▶ [What the exercise asks]:
Decide whether each statement below agrees with the passage on homosexuality and Orthodox Judaism that follows. Answer yes or no for each, and quote the exact words of the passage that settle it.
(a) The passage states that mishkav zachor is one of the arayot.
(b) In the paragraph beginning "And I want to get back," the writer calls being gay a flaw.
(c) The passage names Rabbi Rothstein as the honest Orthodox homosexual's friend.

▶ [Text]:
I’d like you to imagine being romantically in love with a man. Wanting the kind of closeness that most men want with a woman. Because that’s what we’re talking about. Not about an urge to a specific sexual act (not that I can speak for gay men, obviously).
Have you ever heard the expression “Men have relationships in order to have sex; women have sex in order to have relationships”? Maybe the fact that you’re a guy makes it difficult for you to separate sexual orientation from an urge to have sex.
You wrote: “homosexuality is one of the arayot”. But it isn’t, you know. Mishkav zachor is. Nashim ha-mesollelot is *not*, though it’s definitely assur.
And I want to get back to your view that *being* gay is a bad thing. You wrote: “it’s not really fine to be homosexual if you mean it as a positive aspect of your personality”. Why not? You say that it’s a flaw. I say that it’s a challenge. What’s your source for considering it a flaw? Because I don’t believe there is one. I know that I don’t have any deep desire for wrongful acts. I do know that the prospect of being married to a man feels as wrong to me as it does to you. I’ve been in love a very few number of times in my life. All to other women. Maybe you’re one of those who thinks that love is a modern invention as well. I’d like to think that you’re wrong about that, if so, but I don’t think it actually matters.
It’s amazing for me to see Rabbi Rothstein making cogent, calm arguments to help Orthodox homosexuals live fulfilled lives while all the allegedly pro-homosexual commenters are doing their best to argue that homosexuals cannot live fulfilled lives unless they make a full, public disclosure — something which is simply and obviously wrong according to the Torah (unless one engages in mental gymnastics).
The honest Orthodox homosexual’s friend here is Rabbi Rothstein, not his detractors.

▶ [Data extract]:
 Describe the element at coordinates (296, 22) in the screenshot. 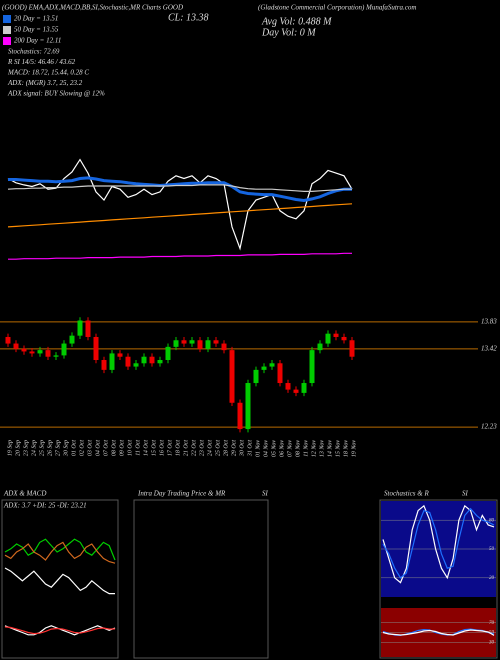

▶ [Task response]:
(a) Yes: "Mishkav zachor is."
(b) No: "You say that it’s a flaw. I say that it’s a challenge."
(c) Yes: "The honest Orthodox homosexual’s friend here is Rabbi Rothstein, not his detractors."